▶ [Your instructions] Below are some records. Return exactly the lines from the one with "The width and height of the screenshot is (546, 756)." to the one with "Given: Tap the Paid in 1.79 Seconds badge", and nothing else.

▶ [Data for this task]
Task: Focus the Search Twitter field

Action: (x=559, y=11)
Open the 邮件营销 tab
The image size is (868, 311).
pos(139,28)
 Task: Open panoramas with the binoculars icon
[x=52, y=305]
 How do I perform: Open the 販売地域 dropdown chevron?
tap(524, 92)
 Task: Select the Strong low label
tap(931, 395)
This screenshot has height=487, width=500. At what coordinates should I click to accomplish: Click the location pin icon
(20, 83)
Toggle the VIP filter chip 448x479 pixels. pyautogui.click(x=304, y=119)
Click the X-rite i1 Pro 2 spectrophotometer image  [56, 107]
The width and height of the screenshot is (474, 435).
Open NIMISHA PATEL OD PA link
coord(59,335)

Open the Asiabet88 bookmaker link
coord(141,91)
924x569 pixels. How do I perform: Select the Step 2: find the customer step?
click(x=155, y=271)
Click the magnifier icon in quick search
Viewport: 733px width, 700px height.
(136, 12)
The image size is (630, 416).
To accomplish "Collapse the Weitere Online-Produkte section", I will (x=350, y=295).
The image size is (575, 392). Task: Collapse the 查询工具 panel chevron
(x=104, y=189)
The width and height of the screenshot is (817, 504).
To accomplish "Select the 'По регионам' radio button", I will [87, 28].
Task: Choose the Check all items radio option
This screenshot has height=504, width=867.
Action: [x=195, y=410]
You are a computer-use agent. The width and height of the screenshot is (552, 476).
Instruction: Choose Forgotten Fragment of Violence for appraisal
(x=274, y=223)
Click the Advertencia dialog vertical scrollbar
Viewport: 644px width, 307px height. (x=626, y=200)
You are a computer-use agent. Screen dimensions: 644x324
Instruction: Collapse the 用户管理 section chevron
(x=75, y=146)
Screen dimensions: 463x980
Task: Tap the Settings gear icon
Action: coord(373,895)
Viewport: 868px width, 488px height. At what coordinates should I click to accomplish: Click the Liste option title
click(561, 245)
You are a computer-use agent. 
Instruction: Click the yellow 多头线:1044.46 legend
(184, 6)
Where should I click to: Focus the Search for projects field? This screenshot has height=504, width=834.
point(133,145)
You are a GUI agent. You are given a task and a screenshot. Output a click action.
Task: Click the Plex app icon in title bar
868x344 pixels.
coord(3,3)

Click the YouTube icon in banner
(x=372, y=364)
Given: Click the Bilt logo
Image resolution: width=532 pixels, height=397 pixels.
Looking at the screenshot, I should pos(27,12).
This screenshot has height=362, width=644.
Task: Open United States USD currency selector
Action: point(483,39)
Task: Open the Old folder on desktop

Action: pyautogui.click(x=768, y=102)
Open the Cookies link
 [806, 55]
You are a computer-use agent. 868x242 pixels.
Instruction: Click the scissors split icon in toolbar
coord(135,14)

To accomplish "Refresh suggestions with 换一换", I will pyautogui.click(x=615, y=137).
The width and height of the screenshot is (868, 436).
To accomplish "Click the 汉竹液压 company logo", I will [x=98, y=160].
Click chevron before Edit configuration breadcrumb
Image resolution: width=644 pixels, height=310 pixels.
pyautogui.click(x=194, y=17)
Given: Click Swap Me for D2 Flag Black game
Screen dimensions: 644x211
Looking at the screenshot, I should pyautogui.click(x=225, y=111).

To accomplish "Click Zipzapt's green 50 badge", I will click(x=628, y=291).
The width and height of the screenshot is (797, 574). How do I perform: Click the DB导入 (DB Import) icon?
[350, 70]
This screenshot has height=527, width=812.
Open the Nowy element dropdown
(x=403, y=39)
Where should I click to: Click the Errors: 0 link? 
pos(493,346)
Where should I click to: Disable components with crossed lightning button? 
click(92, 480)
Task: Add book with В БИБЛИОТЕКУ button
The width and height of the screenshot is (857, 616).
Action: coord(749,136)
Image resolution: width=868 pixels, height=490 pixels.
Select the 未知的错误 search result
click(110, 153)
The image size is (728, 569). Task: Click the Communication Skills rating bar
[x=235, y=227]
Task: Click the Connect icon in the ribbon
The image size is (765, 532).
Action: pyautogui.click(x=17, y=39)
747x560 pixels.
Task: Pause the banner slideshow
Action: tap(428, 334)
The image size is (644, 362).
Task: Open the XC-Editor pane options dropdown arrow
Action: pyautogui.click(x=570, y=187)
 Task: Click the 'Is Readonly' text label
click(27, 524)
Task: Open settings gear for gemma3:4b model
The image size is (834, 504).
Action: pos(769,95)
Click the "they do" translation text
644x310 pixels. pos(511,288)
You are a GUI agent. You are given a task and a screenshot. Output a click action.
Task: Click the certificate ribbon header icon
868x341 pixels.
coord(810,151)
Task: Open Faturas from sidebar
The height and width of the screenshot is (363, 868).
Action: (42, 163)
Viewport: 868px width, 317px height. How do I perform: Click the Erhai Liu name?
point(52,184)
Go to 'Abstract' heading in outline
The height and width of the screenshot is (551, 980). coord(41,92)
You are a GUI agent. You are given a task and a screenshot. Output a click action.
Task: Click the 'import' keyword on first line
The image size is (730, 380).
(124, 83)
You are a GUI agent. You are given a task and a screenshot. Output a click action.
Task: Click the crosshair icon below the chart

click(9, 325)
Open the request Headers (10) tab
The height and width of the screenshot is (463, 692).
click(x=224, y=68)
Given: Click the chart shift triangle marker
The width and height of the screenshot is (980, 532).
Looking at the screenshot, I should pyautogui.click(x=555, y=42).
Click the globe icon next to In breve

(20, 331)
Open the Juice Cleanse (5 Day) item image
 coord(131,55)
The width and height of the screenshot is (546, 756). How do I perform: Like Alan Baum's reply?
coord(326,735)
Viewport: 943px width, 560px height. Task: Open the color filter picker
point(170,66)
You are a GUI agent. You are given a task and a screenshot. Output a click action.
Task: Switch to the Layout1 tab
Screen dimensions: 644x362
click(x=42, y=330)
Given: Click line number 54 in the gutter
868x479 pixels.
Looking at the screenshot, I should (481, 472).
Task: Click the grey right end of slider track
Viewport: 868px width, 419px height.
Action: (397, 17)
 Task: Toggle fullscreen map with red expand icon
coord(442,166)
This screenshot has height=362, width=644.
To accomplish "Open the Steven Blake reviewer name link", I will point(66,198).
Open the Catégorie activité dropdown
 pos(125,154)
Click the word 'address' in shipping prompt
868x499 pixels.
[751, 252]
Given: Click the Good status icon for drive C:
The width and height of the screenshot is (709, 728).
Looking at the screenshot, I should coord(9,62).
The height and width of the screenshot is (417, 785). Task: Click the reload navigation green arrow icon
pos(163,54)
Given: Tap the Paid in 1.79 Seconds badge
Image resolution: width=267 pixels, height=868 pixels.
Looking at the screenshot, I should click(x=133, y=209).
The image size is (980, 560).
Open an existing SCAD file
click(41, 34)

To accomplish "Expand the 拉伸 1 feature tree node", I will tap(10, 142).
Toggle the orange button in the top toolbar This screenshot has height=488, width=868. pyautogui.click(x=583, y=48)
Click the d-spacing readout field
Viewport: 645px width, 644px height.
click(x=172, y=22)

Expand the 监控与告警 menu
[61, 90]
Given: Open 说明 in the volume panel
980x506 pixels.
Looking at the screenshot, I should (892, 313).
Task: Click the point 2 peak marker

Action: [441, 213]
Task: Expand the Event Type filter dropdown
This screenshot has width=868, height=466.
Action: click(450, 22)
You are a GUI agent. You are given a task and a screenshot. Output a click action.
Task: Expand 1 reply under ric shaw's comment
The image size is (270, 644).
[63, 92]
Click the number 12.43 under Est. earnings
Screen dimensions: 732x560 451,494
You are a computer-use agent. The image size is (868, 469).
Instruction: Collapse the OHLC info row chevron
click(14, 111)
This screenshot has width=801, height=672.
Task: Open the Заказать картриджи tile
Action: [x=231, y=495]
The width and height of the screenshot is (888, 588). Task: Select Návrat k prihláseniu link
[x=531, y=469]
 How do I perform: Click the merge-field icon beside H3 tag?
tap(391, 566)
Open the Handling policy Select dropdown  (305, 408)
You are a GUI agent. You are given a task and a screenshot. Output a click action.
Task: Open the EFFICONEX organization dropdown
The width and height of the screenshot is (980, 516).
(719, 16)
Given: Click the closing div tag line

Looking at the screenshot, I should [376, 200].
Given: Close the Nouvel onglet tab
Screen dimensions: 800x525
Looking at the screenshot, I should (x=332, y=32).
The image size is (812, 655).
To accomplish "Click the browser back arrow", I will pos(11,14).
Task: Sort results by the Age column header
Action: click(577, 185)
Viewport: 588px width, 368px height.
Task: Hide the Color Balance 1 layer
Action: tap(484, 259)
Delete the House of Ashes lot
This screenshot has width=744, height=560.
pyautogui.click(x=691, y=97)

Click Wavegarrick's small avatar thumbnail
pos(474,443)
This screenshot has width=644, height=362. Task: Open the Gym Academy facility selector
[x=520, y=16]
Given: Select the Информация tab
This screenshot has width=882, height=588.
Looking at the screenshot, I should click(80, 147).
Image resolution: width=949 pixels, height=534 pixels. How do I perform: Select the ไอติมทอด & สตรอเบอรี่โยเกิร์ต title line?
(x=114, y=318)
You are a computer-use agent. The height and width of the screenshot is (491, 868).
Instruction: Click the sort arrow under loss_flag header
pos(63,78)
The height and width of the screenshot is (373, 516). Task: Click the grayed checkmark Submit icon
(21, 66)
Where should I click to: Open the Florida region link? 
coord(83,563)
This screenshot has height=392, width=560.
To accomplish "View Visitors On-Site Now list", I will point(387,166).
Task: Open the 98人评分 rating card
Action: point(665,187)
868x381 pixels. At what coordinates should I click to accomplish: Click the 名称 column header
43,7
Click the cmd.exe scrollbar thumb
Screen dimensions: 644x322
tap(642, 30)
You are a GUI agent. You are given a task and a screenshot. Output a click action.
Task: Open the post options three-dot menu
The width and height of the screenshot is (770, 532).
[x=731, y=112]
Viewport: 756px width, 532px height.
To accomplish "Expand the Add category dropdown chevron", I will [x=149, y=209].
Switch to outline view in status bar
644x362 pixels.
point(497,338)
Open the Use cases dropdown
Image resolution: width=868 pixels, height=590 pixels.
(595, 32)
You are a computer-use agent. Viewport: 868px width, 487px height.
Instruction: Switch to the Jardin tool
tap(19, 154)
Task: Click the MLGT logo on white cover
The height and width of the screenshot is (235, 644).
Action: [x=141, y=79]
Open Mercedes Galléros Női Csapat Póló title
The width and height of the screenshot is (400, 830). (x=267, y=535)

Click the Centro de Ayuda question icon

▶ [Solution to this problem]
The width and height of the screenshot is (546, 756). How do I perform: Like Alan Baum's reply?
coord(326,735)
Viewport: 943px width, 560px height. Task: Open the color filter picker
point(170,66)
You are a GUI agent. You are given a task and a screenshot. Output a click action.
Task: Switch to the Layout1 tab
Screen dimensions: 644x362
click(x=42, y=330)
Given: Click line number 54 in the gutter
868x479 pixels.
Looking at the screenshot, I should (481, 472).
Task: Click the grey right end of slider track
Viewport: 868px width, 419px height.
Action: (397, 17)
 Task: Toggle fullscreen map with red expand icon
coord(442,166)
This screenshot has height=362, width=644.
To accomplish "Open the Steven Blake reviewer name link", I will point(66,198).
Open the Catégorie activité dropdown
 pos(125,154)
Click the word 'address' in shipping prompt
868x499 pixels.
[751, 252]
Given: Click the Good status icon for drive C:
The width and height of the screenshot is (709, 728).
Looking at the screenshot, I should coord(9,62).
The height and width of the screenshot is (417, 785). Task: Click the reload navigation green arrow icon
pos(163,54)
Given: Tap the Paid in 1.79 Seconds badge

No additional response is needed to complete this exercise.